Past Exhibitions

Guess Ready Review

February 23 - April 11, 2014

Last summer, Minneapolis artist, Kate Casanova, City Pages’ 2012 Artist of the Year and 9 artists, musicians and writers, ventured to Mallard Island  near Rainy Lake, Minnesota for a week-long residency. Guess Ready Review is an exhibition of new work, inspired by the island, created by Casanova and the Collaborative, which also calls itself Guess Ready Review.

The exhibition opens March 1 at the Kolman & Pryor Gallery, which was named one of City Pages’ “Top 10 Galleries in the Twin Cities” in 2013. The gallery will have an opening reception from 7-10 p.m., Saturday, March 8. Guests at the opening reception will be treated to music by Chris Koza and Will Hutchinson, and tarot card readings by Stefanie Motta. Koza, Hutchinson, and Motta all are part of the Guess Ready Review Collaborative. The exhibit runs through Saturday, April 12, 2014.

On Friday evening, March 28, 7-9 p.m., the Kolman & Pryor Gallery will present a free public conversation between Dr. Christina Schmid, Assistant Professor of Art, University of Minnesota and the Guess Ready Review Collaborative. Dr. Schmid  and  the Collaborative will explore members’ artistic processes and practice and the impact of the residency on members’ work both individually and collectively.

Mallard Island was formerly home to Ernest Oberholtzer, intellectual, artist, explorer and environmentalist. The island now hosts artist residencies. Casanova successfully, applied for a residency, proposing “our group as a young nature-centric group of makers and thinkers,” she says. In August 2013, CasanovaChris Koza, Christopher Atkins, Laura Bigger, John Fleischer, Will Hutchinson, John Kim, Ben Moren, Stefanie Motta and Daniel Dean traveled to Mallard Island.

During their stay the group learned that in 1912 Oberholtzer wanted to explore an unmapped northern territory, but knew he needed a guide and companion. He sent a telegram to his good Ojibwe friend, Billy Magee, asking Magee to join him on the 2,000-mile expedition. Magee’s response was “Guess ready, go end earth.” Casanova’s group adopted the name Guess Ready Review to symbolize their collective quest into a creative frontier on the Minnesota-Canadian border.

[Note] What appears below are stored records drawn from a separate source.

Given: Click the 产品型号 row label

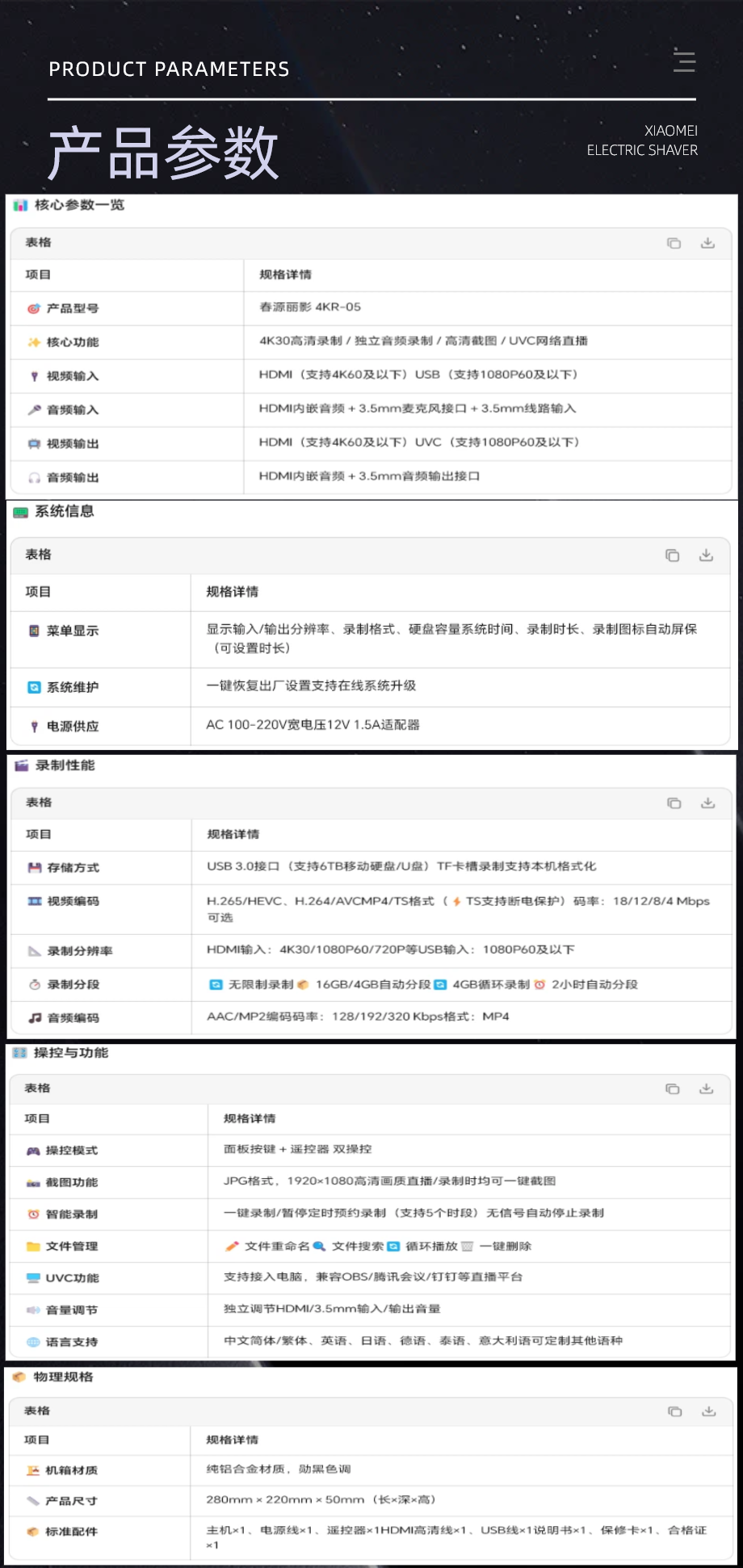Looking at the screenshot, I should pos(73,308).
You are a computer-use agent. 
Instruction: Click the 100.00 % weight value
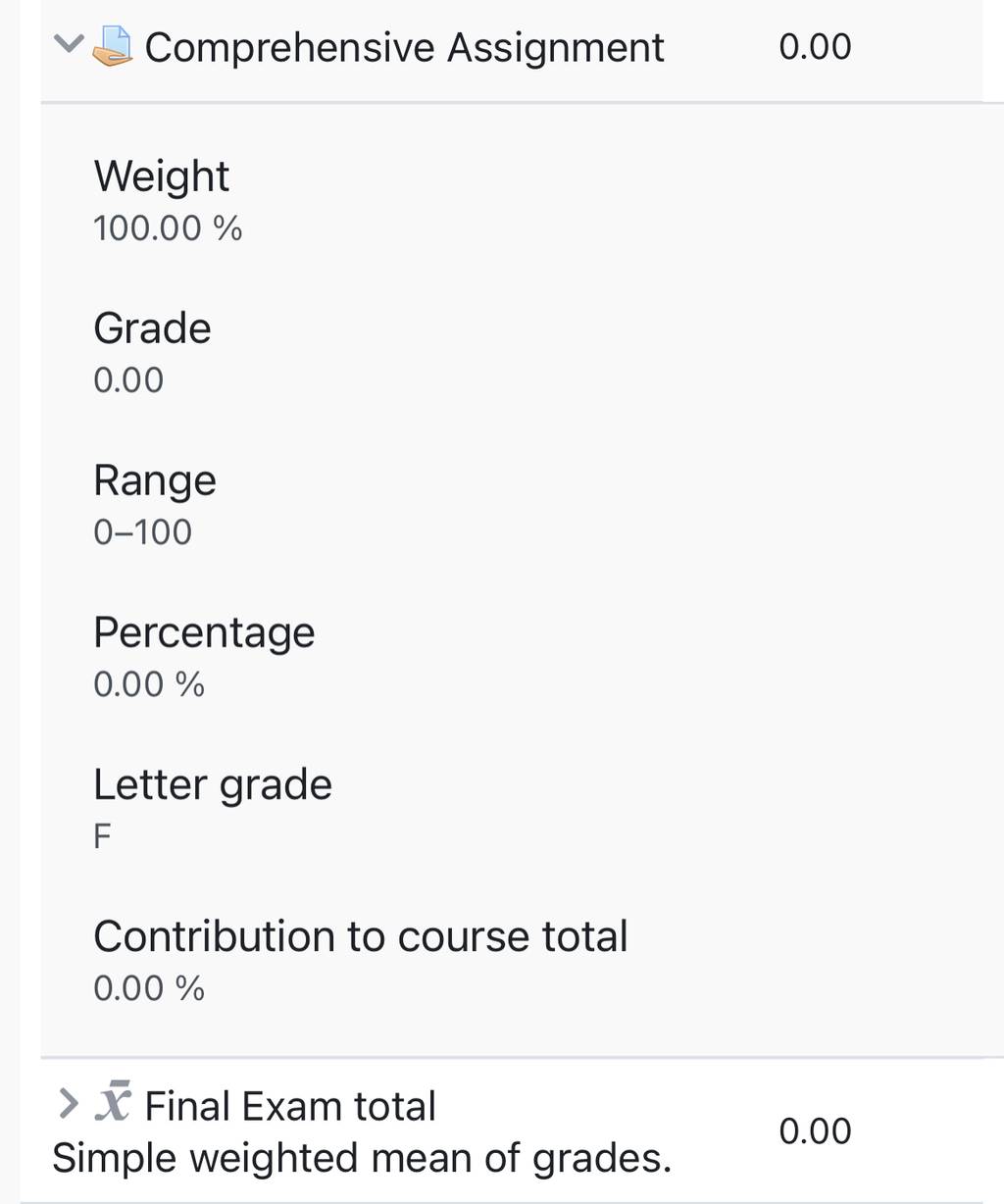point(168,227)
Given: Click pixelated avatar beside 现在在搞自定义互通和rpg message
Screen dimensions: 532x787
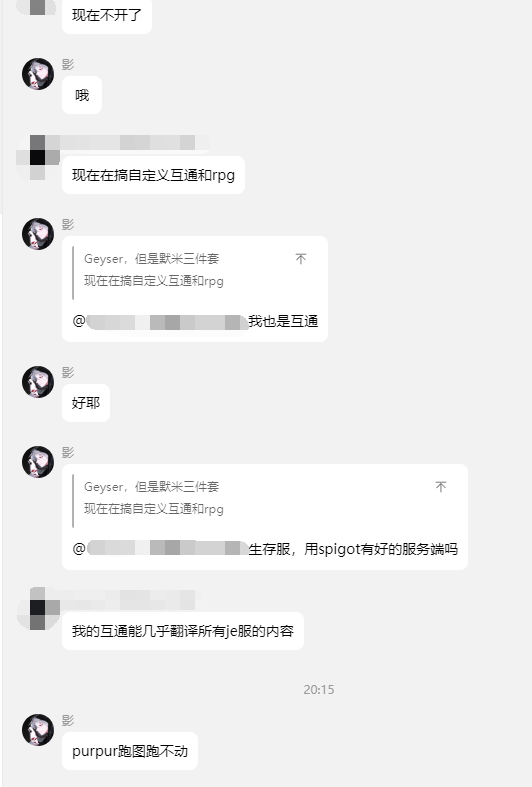Looking at the screenshot, I should (38, 157).
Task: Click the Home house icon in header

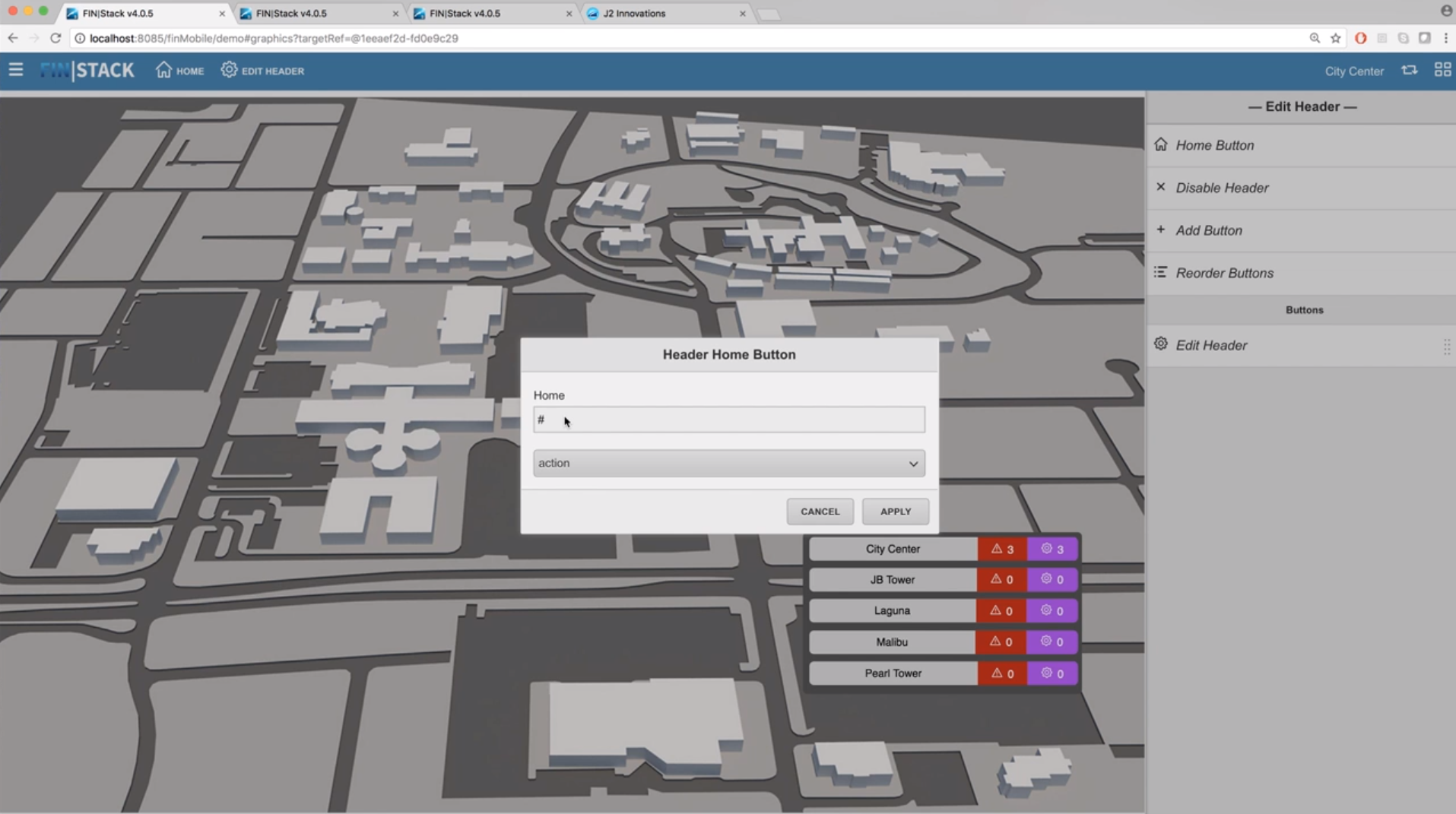Action: click(163, 70)
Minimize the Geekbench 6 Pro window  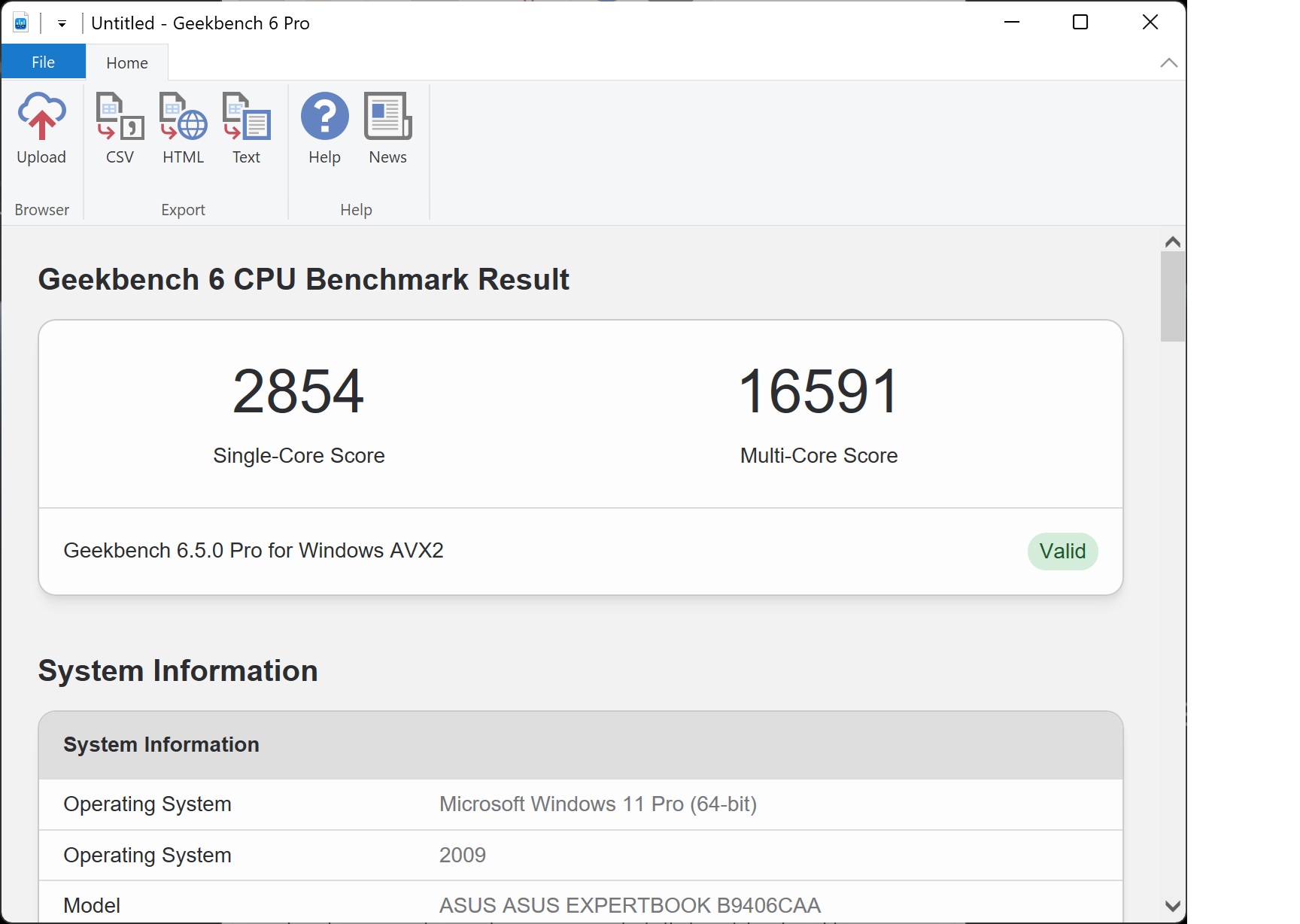tap(1012, 23)
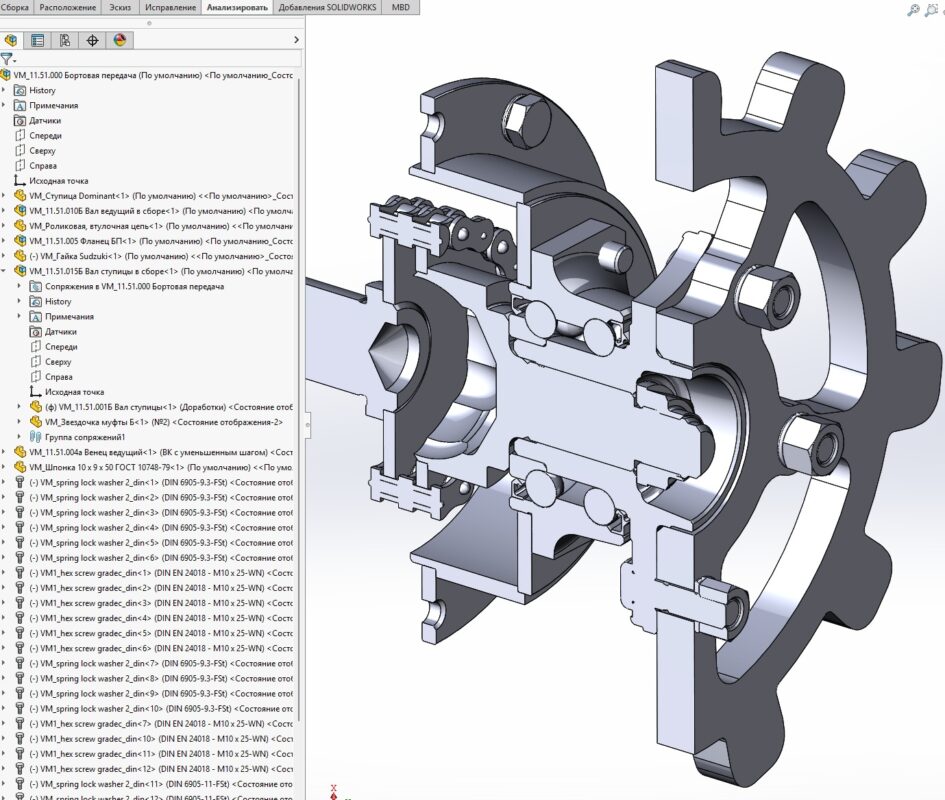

“We collectively felt that Magee’s statement was ambiguous,” Casanova says, “a commitment to go, but with some reluctance. That, of course, mirrors the creative process, which often requires a leap into the void. But taking that leap with others makes the journey all the more possible and rewarding.”

Casanova, whom City Pages called “fearless, enterprising,” grew up on Rainy Lake. Her upbringing in “the starkly beautiful and remote northern Minnesota,” she says, “had a profound influence on my art making, which heavily references the natural world.” Mallard Island also “has a mythological status in my family history,” she adds, as her mother, a children’s book author, has traveled there with a group for the past 20 years. “I’m learning about my own history through this place and how my identity has been shaped by it.”

Casanova chose to have the show at Kolman & Pryor because of the “diverse range of work shown in this beautiful space, and Anita and Patrick’s ongoing support of that work. We think the work in ‘Guess Ready Review’ will compliment the gallery’s evolving aesthetic.” Work in the exhibition includes video, sculpture, photography with sound, and a listening station. Casanova’s contribution, created in collaboration with Daniel Dean and Ben Moren, is “Green Screen,” a live projection that investigates ideas about reality, simulacra and what is natural.